Retained earnings is basically a part of undistributed profit which a company keeps as free reserves and thus is utilized for further expansion and diversification programs. Also known as Ploughing back of profits or retained earnings. It increases net worth of the business because it belongs to equity share holders.
Although it is essentially a means of long-term financing for expansion and development of a firm, and its availability depends upon a number of factors such as the rate of taxation, the dividend policy of the firm, Government policy on payment of dividends by the corporate sector, extent of profit earned and upon the firm’s appropriation policy etc.
- Cheapest method of raising funds.
- Provides sufficient capital for expansion and development.
- Entity does not depend upon lenders or outsiders if retained earnings are readily available.
- It increases reputation of the business, hence promoting investors to influx capital.
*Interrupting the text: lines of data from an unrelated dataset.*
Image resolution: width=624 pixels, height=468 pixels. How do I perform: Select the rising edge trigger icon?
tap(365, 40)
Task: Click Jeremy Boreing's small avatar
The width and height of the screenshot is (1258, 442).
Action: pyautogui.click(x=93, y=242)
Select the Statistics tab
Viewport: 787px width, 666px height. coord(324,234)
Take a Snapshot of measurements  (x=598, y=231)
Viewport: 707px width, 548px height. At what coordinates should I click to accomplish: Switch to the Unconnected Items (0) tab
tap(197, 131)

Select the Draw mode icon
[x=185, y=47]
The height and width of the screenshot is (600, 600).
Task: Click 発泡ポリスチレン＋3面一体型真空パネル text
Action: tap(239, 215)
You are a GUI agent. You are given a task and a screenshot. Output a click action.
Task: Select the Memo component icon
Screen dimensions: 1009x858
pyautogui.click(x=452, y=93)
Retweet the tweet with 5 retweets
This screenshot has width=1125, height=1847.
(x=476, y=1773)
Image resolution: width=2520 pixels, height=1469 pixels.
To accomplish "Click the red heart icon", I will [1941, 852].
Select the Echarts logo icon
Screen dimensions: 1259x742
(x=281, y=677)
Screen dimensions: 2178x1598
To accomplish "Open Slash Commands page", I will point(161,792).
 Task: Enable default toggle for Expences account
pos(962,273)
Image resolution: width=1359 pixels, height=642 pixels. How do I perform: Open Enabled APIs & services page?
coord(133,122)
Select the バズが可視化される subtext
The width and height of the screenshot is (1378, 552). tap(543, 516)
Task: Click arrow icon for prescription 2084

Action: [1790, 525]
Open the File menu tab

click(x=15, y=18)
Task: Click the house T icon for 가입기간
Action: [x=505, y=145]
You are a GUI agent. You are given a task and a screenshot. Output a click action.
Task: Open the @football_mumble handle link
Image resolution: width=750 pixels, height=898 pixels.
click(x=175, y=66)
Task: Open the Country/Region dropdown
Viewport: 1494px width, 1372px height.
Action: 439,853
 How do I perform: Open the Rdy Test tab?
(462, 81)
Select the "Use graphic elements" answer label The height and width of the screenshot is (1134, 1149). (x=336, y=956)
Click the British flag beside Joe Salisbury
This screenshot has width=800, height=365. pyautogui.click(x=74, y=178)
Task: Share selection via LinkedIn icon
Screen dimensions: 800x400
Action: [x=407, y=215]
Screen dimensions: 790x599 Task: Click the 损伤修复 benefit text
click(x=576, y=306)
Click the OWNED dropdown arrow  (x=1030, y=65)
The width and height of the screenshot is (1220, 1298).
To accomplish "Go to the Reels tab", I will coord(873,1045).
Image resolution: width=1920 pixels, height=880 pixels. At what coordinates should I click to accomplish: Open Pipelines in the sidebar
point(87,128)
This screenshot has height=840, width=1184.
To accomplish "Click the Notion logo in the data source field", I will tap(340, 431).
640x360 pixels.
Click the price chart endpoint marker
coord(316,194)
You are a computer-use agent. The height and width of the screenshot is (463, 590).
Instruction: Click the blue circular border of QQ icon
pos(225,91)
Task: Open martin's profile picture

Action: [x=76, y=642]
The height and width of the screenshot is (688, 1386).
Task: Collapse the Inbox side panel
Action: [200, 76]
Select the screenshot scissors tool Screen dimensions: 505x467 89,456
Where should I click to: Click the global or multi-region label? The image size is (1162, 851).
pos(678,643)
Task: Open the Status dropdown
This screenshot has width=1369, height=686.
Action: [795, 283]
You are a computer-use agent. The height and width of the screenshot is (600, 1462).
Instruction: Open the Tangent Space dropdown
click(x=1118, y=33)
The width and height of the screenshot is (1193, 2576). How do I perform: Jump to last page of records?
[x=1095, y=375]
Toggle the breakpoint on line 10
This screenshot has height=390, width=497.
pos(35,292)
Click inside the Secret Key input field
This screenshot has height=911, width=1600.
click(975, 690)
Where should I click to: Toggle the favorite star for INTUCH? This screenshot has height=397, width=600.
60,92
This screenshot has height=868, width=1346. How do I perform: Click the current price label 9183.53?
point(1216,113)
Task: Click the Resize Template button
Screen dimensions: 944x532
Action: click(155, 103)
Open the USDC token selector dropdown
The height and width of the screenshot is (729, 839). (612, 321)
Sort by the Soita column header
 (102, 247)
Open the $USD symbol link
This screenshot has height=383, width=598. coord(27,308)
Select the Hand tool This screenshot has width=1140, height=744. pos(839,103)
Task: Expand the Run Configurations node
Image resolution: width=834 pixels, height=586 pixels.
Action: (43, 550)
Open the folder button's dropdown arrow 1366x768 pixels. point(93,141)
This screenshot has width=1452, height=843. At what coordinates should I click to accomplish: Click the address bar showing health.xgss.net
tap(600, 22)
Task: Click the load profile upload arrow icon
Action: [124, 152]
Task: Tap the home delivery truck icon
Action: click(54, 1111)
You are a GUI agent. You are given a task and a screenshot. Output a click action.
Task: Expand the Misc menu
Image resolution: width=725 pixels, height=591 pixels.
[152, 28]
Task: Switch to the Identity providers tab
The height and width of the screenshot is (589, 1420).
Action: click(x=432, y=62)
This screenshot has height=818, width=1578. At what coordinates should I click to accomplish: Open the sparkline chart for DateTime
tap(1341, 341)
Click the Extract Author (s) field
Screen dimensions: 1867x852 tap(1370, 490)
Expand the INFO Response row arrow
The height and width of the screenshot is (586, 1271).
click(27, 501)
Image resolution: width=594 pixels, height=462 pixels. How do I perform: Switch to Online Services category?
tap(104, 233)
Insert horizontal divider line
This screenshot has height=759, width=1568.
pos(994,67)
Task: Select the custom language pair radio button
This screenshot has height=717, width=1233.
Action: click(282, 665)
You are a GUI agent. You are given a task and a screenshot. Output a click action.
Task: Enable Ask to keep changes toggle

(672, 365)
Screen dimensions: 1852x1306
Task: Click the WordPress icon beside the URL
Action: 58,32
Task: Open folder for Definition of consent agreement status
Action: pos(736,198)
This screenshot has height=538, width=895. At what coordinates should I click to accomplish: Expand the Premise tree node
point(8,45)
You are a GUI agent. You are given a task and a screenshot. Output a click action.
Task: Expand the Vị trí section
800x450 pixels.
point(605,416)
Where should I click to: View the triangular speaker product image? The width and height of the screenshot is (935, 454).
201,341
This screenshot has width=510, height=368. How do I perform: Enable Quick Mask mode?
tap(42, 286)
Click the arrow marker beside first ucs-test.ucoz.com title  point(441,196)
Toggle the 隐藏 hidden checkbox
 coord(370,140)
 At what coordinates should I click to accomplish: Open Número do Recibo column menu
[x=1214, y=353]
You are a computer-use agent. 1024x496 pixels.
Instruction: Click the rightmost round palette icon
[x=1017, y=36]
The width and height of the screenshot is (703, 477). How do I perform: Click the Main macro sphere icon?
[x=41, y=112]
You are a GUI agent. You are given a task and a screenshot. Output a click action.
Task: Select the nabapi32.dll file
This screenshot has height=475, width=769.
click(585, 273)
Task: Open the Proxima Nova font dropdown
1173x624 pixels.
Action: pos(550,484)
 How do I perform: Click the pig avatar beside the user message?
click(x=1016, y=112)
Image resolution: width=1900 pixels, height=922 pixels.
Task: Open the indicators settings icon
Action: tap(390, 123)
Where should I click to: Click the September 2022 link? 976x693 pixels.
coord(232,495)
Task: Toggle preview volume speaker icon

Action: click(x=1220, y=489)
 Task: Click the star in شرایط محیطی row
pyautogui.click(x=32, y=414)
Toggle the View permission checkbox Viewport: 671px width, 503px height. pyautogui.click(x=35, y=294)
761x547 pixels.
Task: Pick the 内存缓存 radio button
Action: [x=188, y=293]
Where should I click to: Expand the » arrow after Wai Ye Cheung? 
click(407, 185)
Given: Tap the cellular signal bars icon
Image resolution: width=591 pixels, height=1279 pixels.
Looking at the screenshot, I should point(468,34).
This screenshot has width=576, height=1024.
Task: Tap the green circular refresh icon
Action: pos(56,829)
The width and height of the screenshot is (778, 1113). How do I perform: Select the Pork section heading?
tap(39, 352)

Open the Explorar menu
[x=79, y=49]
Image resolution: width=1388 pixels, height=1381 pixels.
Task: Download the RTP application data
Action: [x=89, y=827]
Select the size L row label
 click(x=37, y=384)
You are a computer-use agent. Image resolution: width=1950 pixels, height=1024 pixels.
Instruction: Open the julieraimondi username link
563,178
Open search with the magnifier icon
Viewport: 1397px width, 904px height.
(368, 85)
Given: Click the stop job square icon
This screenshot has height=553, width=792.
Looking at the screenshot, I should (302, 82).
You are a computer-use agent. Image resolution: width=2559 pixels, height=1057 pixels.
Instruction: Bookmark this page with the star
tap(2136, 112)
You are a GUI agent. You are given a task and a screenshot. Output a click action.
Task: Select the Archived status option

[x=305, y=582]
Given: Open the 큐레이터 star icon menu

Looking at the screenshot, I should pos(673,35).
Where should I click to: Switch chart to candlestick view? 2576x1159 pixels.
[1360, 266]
Therefore, it can be concluded by an old saying that “you have to spend money to make money” meaning if company has to raise funds at some point to develop products and expand into new markets, it has to find some long term source. The company may sell its products more than its cost to produce which in turn provide fund to a company but such source is not sufficient to provide capital to a company, it has to look for an alternative. The above stated sources are some of those sources which provide long-term fund to a company along with venture funding, asset securitization, international financing etc.